En el siglo XII san Bernardo escribía al Conde de Tolosa: «Los hombres mueren diariamente en pecado, las almas humanas comparecen precipitadamente por todas partes en juicio ante el espantoso tribunal de Cristo sin reconciliarse por la penitencia ni fortificarse con el Santo Viático».

Y en su célebre tratado De Consideratione dirigido al Papa Eugenio, su discípulo, se pregunta: «¿Qué es Dios?». Responde: «El castigo de los perversos y también la gloria de los humildes. Pues Él es la regla viva e inteligente de la equidad, inflexible e inevitable porque alcanza a todas partes, a la cual no se puede oponer ninguna maldad sin ser confundida. ¿Y cómo no ha de ser inevitable que toda cosa hinchada y toda cosa falseada se estrelle contra esta regla y quede hecha pedazos? Pero, ¡ay de aquel que se alce en el camino de esta Rectitud que no puede doblegarse ni rendirse, porque es también Fortaleza! ¿Qué puede ser tan opuesto, tan contrario a la voluntad pervertida como estar siempre esforzándose, siempre luchando contra la Voluntad Divina y siempre en vano? ¡Ay de estas voluntades rebeldes, pues el único fruto de sus esfuerzos es el dolor de su oposición! ¿Qué mayor miseria que estar deseando siempre lo que no será nunca? ¿Qué destino puede ser más horrible que el de una voluntad sujeta a una necesidad tan grande de amar y de odiar que ya no puedo amar ni odiar nada sino de un modo perverso o con tanta desventura como malicia? Eternamente le será negado lo que ambiciona y eternamente tendrá que soportar lo que odia… ¿Quién es la causa de todo esto? Nuestro justiciero Señor y Dios quien «con los perversos se mostrará perverso»(Sal 17,27). No puede haber concordia alguna entre la voluntad perversa y la Voluntad que es completamente justa, las dos tienen que estar siempre en discordia. Sin embargo, sólo una de ellas puede sufrir daño y sería blasfemo suponer que ha de ser la Voluntad de Dios. De aquí que se dijera a Saúl: «Es duro para ti dar coces contra el aguijón» (Hech 9,5), duro, fijaos, no para el aguijón, sino para el que da coces contra él.

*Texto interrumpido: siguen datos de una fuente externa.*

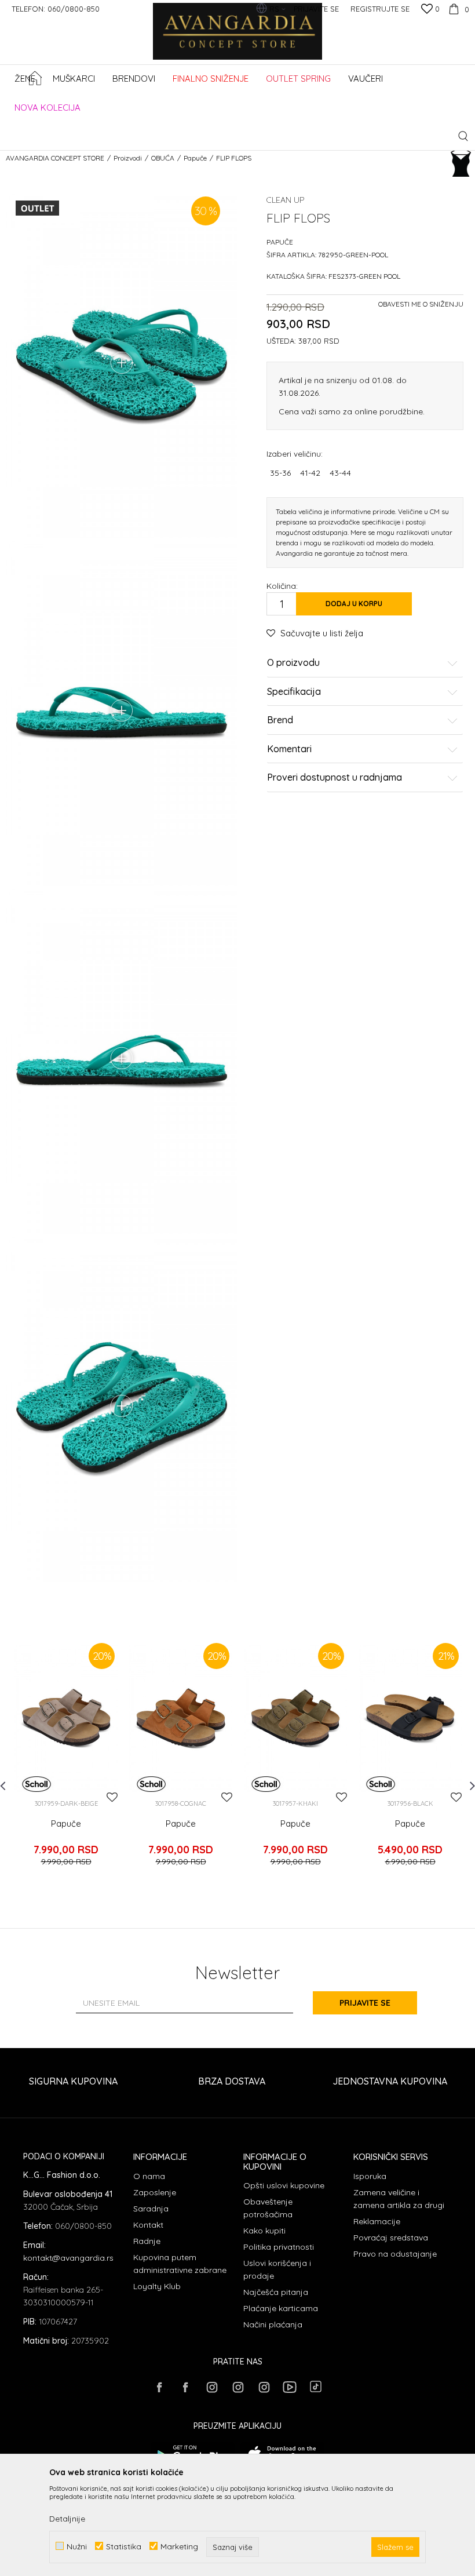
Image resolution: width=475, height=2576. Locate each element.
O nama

Dios es igualmente el castigo de los impuros. Pues Dios es luz, y ¿qué cosa es tan inadecuada como la luz para las almas impuras y degradadas? Por consiguiente está escrito: «Todo el que hace el mal odia la luz» (Juan 3,30). Pero pregunto: ¿No pueden ellos esconderse de sus rayos? No, eso es imposible. Pues la luz brilla en todas palies aunque no para todos. Brilla en las tinieblas y las tinieblas no la contienen (Juan 1,5). La luz contempla las tinieblas, porque para ella brillar es ver; pero no es contemplada por las tinieblas, puesto que las tinieblas no la contienen. Por tanto los impuros son vistos para que puedan ser confundidos, pero no pueden ver para que no sean consolados. ¡Oh, en qué horrible posición se encuentran los réprobos, eternamente enfrentados, como así lo estarán, con el poderoso torrente de la justicia inflexible, eternamente expuestos a la luz de la Verdad desnuda! ¿No es evidente que tienen que estar eternamente aplastados, eternamente confundidos? De aquí que leamos en el profeta: ‘Trae sobre ellos el día de la aflicción y con una doble destrucción, destrúyelos, oh, Dios nuestro Señor’ (Jer 17,18)».